Market Perspectives – June 6, 2024

Ocean Freight Markets and Spreads

Ocean Freight Comments

Changes to the Colombia routes in the Bulk Freight Rates for HSS – Heavy Grain, Sorghum and Soybeans appear in this week’s table. There are now four routes, two from the United States and two from Argentina going to both east (Santa Marta and Cartagena) and west Colombia (Buenaventura). The routes reflect the common vessel size deployed and volumes shipped on those routes.

Restoration of the full navigation channel to and from the Port of Baltimore to a 700-foot channel width and a depth of 50 feet will happen between Saturday, June 8 and Monday, June 10. The removal of last impending structure of the former Francis Scott Key Bridge happened on Tuesday, June 4. The incident response team is conducting final scans to assure the channel is clear. The Key Bridge collapsed after the m/v Dali lost power and allided into it on March 26.

Based on improving water conditions, the Panama Canal Authority increased draft capability through the Neopanamax locks to 45 feet from 44 feet last week. The maximum designed draft is 50 feet. This was more than two weeks earlier than expected. There is still a restriction on the number of daily vessel transits of 32, and this too will likely be lifted over the coming weeks. Under normal navigation conditions daily transits average about 34 to 36. Water levels in Gatun Lake continue to improve, though forecast levels are below normal levels for July and August. Regardless, the El Nino induced drought that affected Panama during 2023 and early 2024 is becoming a memory. There has been increased vessel activity heading to the Panama Canal to shorten sailing times between the United States and Asia while having a lower freight rate to offer.

The Rhine River has been closed to navigation on some segments due to high water levels that is restricting barge tows to pass under bridges and other infrastructure.
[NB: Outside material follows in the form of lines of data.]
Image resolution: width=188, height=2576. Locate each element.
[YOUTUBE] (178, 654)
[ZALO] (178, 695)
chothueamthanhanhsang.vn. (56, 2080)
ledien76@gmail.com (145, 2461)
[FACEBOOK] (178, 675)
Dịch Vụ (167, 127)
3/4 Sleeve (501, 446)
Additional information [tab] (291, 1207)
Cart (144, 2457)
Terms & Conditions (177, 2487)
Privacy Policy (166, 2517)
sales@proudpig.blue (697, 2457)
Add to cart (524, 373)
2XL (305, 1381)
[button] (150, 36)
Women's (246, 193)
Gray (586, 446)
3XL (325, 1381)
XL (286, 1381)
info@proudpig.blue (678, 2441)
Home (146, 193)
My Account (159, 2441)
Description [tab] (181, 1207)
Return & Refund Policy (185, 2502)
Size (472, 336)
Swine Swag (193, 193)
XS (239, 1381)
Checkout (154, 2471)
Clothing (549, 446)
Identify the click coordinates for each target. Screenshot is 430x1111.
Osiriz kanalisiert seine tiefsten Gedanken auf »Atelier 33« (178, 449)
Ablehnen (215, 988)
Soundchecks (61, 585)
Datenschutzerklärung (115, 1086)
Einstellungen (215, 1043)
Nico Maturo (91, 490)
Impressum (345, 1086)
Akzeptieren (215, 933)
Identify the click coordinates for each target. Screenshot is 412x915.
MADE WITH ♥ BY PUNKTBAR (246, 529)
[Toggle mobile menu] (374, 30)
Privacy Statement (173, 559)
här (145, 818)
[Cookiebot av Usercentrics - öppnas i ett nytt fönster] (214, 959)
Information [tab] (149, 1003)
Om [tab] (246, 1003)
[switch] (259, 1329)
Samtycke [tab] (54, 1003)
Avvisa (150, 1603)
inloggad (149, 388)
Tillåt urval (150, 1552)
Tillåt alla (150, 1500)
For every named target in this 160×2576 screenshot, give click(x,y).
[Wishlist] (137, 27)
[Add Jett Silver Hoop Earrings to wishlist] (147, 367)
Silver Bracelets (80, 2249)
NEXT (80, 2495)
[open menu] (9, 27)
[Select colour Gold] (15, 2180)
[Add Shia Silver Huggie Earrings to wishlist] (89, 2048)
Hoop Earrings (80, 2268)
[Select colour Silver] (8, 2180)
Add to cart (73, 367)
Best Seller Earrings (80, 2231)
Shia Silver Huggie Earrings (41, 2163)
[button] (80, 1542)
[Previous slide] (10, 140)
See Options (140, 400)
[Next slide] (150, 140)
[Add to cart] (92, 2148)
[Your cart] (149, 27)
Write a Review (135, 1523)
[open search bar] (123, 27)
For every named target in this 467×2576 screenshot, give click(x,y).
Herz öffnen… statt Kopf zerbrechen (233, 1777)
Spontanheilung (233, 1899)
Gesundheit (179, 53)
Conditions are improving and full navigation is expected to resume Friday, June 7 at the earliest. In the United States, water levels on the Lower Mississippi River are adequate and replenished. There are high water levels in some segments, but they are not affecting navigation greatly.

Following last weeks increased terrorist activity by the Houthis, the unified naval command that includes the United States, United Kingdom and Greece retaliated to slow the Houthis. However, the calm lasted a short while as the Houthis returned to attack three vessels, two in the Red Sea and one, a U.S. flagged vessel, in the Arabian Sea. No injuries or damage were reported. Despite on-going attacks, which have expanded from the Red Sea to around the Arabian Peninsula, vessel owners and operators rerouted vessels and adjusted sailings to avoid the region, opting for long haul routes including around the Cape of Good Hope. The impact has led to supply chain disruption on the key Asia and Europe and Middle East trade routes. The Houthis attacks are not expected to end any time soon.

Baltic indices kept a mixed tone going into this week. The Capesize index was up 10.1% or 271 points to 2,945. The Panamax index weakened 3.4% to 1,702 and the Baltic Supramax that was down 2.7% to 1,258. The Baltic Dry Index finished the week 3.5% higher on the strength of the Capesize market to 1,852. Freight demand is still wayward with no breakout in one direction or the other.

On the U.S. grain routes to Asia, rates were lower across all routes, with the Gulf to Japan rate down 2.4% or $1.43 per metric ton to $58.91, its lowest level since February 28. The rate from the Pacific Northwest to Japan was 1.7% or nearly 50-cents per metric ton lower to $28.75. The spread on these venerable routes narrowed 3% or 94-cents to $30.16 per metric ton. This is the narrowest spread since March 1. As routing confidence through the Panama Canal gains momentum, this spread will likely narrow further on a lower Gulf to Asia freight rate.

Container ocean freight rates for May were updated this week. Rates out of the United States to Asia were strongest to South Asia to Malaysia, Indonesia, Philippines and Vietnam up double digits from April by 9% (Philippines) to 21% (Vietnam).